Why this is not for real applications
Several deliberate simplifications keep the solver fast enough for a browser tab. Each one is a reason not to trust quantitative output:
- Numerical dissipation from semi-Lagrangian advection. First-order accurate in space; small-scale features bilinearly average toward the mean within a handful of steps. The effective viscosity is set by the grid spacing, not by the molecular Re or Pr you typed into the slider. So the slider values are aspirational at high Re/Ra.
- No subgrid-scale model. At resolutions a fluid mechanician would call "turbulent", everything below the grid is gone — there is no Smagorinsky, no dynamic SGS, no resolved boundary layer.
- Crude wall treatment. First-order extrapolation on no-slip walls; no wall-resolved turbulence and no log-law.
- Approximate pressure projection. The SOR solve is deliberately capped so each frame remains responsive. It reduces divergence enough for the visual model, but it does not make ∇ · u exactly zero. The displayed nonzero max div is the residual local creation/removal of fluid volume left by the approximate projection.
- First-order in time. Phase errors accumulate over many steps; the demo cannot honestly produce energy spectra.
- Effective Prandtl number is partly numerical. The numerical viscosity blends with the molecular viscosity to set the effective Pr. So the Pr slider on the Rayleigh–Bénard demo controls a mixed parameter, not the pure molecular ratio.
The net effect is that quantitative outputs (Nu, Cd, shedding frequency) trend correctly with parameters but their absolute values can be off by 20–50% from the literature, depending on the regime.

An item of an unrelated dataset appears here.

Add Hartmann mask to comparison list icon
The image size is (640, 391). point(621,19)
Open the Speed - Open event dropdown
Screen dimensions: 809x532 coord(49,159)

Use the demos to see that Nu grows with Ra; use a research code to argue what Nu is.
What we use for actual research
The lab's urban LES code uDALES (second-order finite-difference, MPI-parallel, immersed boundary method, multiple SGS options) handles the full 3D atmospheric flow problem at research scale. For canonical turbulence work, including Rayleigh–Bénard-style convection, jets and plumes, gravity currents, stratified turbulence, fountains, and clouds, we use SPARKLE, the lab's in-house finite-volume DNS solver for incompressible turbulent flow. SPARKLE uses a fourth-order symmetry-preserving spatial discretisation for the convection and diffusion terms — the symmetry-preserving form ensures that energy and other quadratic invariants are conserved by the discrete operators, so the only numerical dissipation in a simulation is the molecular viscosity we ask for — paired with a third-order adaptive Adams–Bashforth time integrator that adjusts its step to the running CFL condition.
References
- For the staggered-grid finite-volume/finite-difference discretisation: Ferziger, J. H., Peric, M., & Street, R. L. (2020). Computational Methods for Fluid Dynamics. 4th ed., Springer.

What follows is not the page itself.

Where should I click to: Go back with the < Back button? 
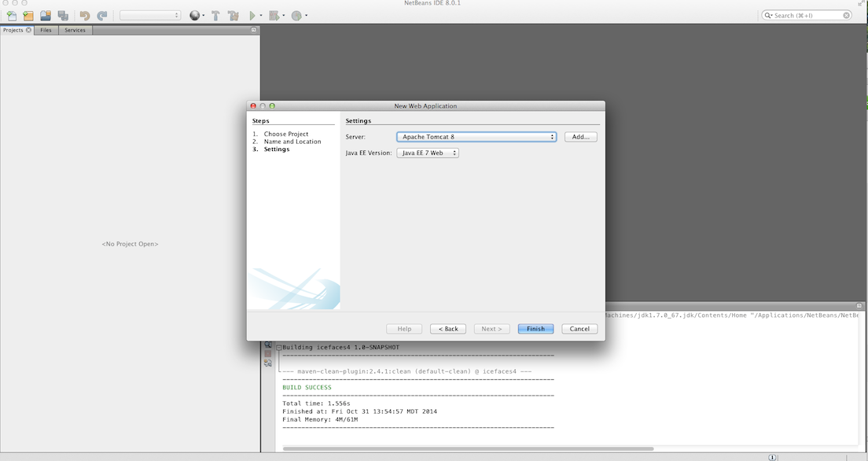pos(448,329)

- For the pressure-projection formulation: Chorin, A. J. (1968). Numerical solution of the Navier–Stokes equations. Mathematics of Computation, 22, 745–762.
- For successive over-relaxation as an iterative elliptic solver: Young, D. M. (1954). Iterative methods for solving partial difference equations of elliptic type. Transactions of the American Mathematical Society, 76, 92–111.

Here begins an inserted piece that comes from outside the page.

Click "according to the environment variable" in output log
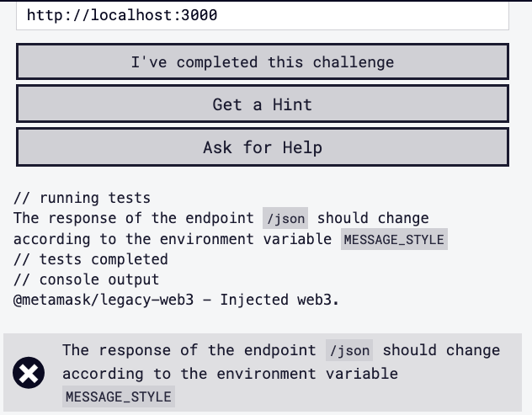Viewport: 532px width, 415px height. pos(173,239)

- For the Rayleigh–Bénard physics behind the convection demo: Ahlers, G., Grossmann, S., & Lohse, D. (2009). Heat transfer and large-scale dynamics in turbulent Rayleigh–Bénard convection. Reviews of Modern Physics, 81, 503–537.
- For the research-grade urban LES code discussed above: Suter, I., Grylls, T., Sützl, B. S., Owens, S. O., Wilson, C. E., & van Reeuwijk, M. (2022). uDALES 1.0: a large-eddy simulation model for urban environments. Geoscientific Model Development, 15, 5309–5335.